(TASK STATEMENT) Return exactly the lines of the records below, starting at the line that contains "You are a computer-use" and ending at the line that contains "Open the My", with both of those lines kept.

(RECORDS FOR THE TASK)
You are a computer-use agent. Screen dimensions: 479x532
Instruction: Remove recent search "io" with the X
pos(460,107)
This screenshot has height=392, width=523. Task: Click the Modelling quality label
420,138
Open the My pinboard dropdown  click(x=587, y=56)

...

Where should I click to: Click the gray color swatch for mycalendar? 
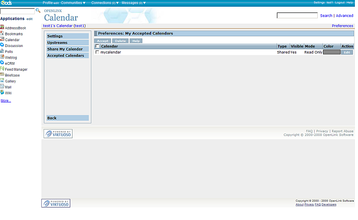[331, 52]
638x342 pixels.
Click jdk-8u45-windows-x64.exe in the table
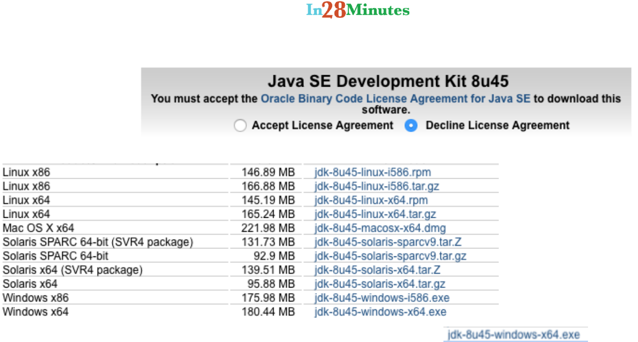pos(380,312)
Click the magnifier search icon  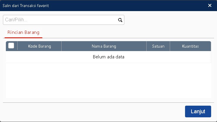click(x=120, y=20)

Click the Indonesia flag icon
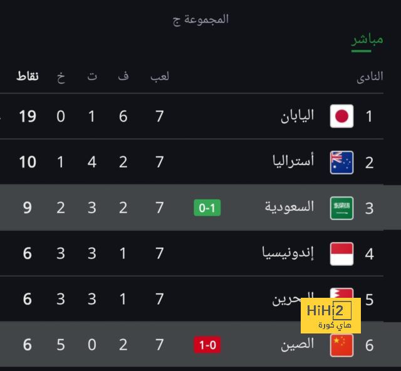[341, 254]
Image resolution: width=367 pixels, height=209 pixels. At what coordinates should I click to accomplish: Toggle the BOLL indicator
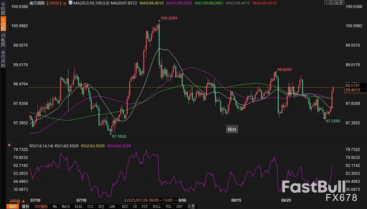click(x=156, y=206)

(RESPONSE TO THIS TASK)
You are a computer-use agent. Screen dimensions: 479x532
Instruction: Remove recent search "io" with the X
pos(460,107)
This screenshot has height=392, width=523. Task: Click the Modelling quality label
420,138
Open the My pinboard dropdown  click(x=587, y=56)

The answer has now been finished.